Many years ago I wrote a paper on accelerated learning and experience induction.  This paper explains how I induce weeks of experience in days, months of experience in weeks, and years of experience in months and how to dramatically learn new technologies with little to no investment.  I know people who have worked in a field for 4 years, but only have 6 months worth of skill (usually VB developers -seriously).  I also know people who have worked for 6 months, but have over 4 years of skill (usually Linux geeks; paradoxically, VB developers usually are quicker to learn .NET basics than PHP developers, though they usually switch places in more advanced studies.)  How can anyone expect to gain skill by doing the exact same job for 4 years (e.g. building database driven interfaces, cleaning data, writing reports)?  Obviously, calendar-years of experience is not directly related to skill-years of experience.  As it turns out, my learning techniques are not uncommon.

Today, author Timothy Ferris (Four Hour Work Week) posted a blog entry about how he learns languages in an incredibly short timeframe.  His post was fascinating to me for many reasons, one of them being that his first step is as follows: "Before you invest (or waste) hundreds and thousands of hours on a language, you should deconstruct it."  This is the same first step in my accelerated learning method.  Apparently I was on to something!  In his deconstruction method, he asks a few key questions and does some component and paradigm comparisons to give you some idea of the language scope and of its difficulty.  Based on what you learn from the deconstruction, you should have a good idea of what the language entails.

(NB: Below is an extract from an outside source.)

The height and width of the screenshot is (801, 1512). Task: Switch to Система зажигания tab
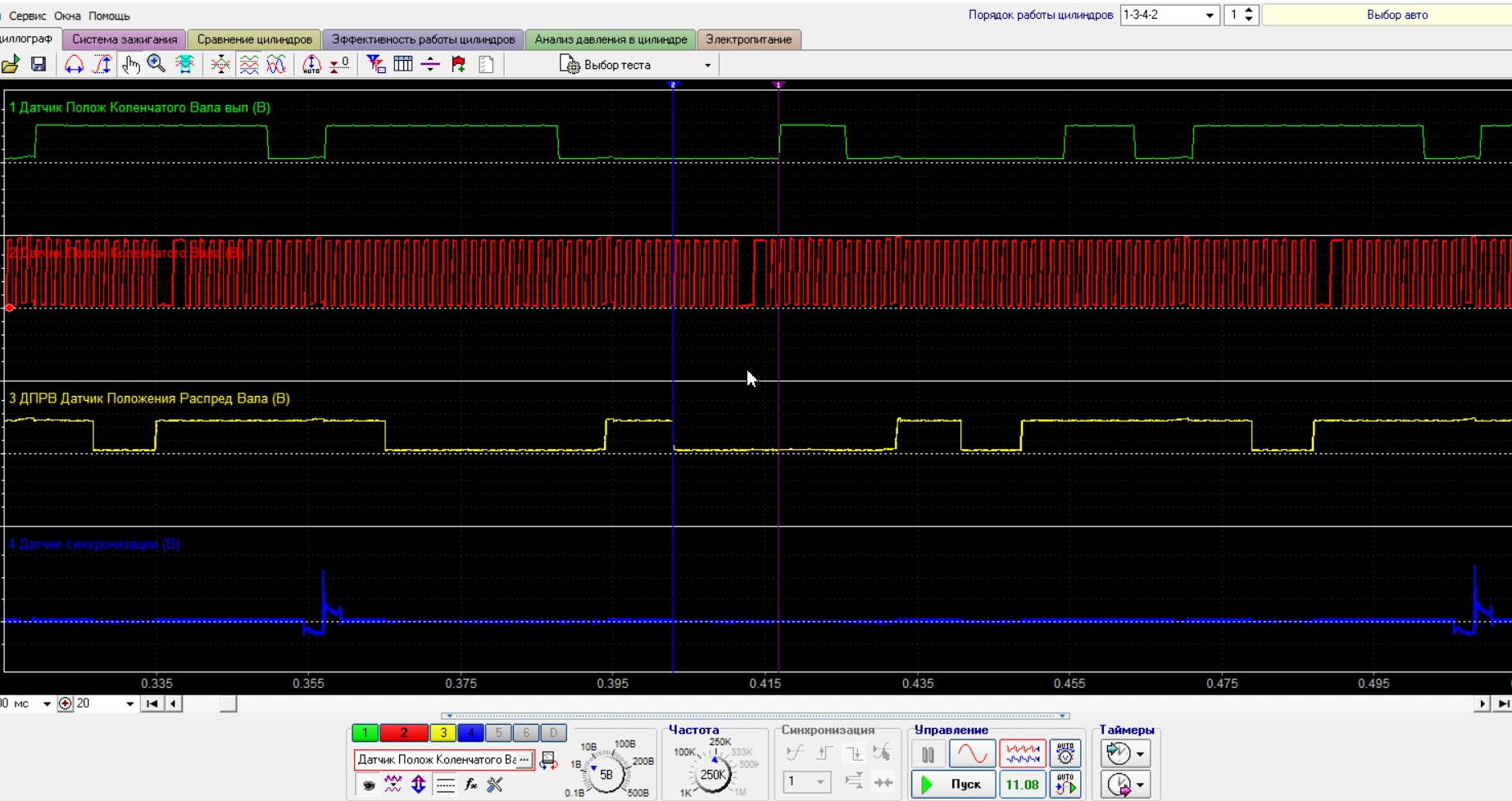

In my learning system, I refer to this deconstruction as "learning the shell", which is followed by "learning the foundations", then "learning the specifics" -- Shell, Foundations, Specifics -- my SFS (pronounced "sifs") method.  The method exploits Pareto's Law, allowing you to learn 20% of the technology at first to give you 80% of the return.  That's MUCH more than what most so-called "experts" have anyhow!  As it turns out, Timothy Ferris uses Pareto's Law in his language learning as well.  You can hear about this in his interview with my other role model, Scott Hanselman.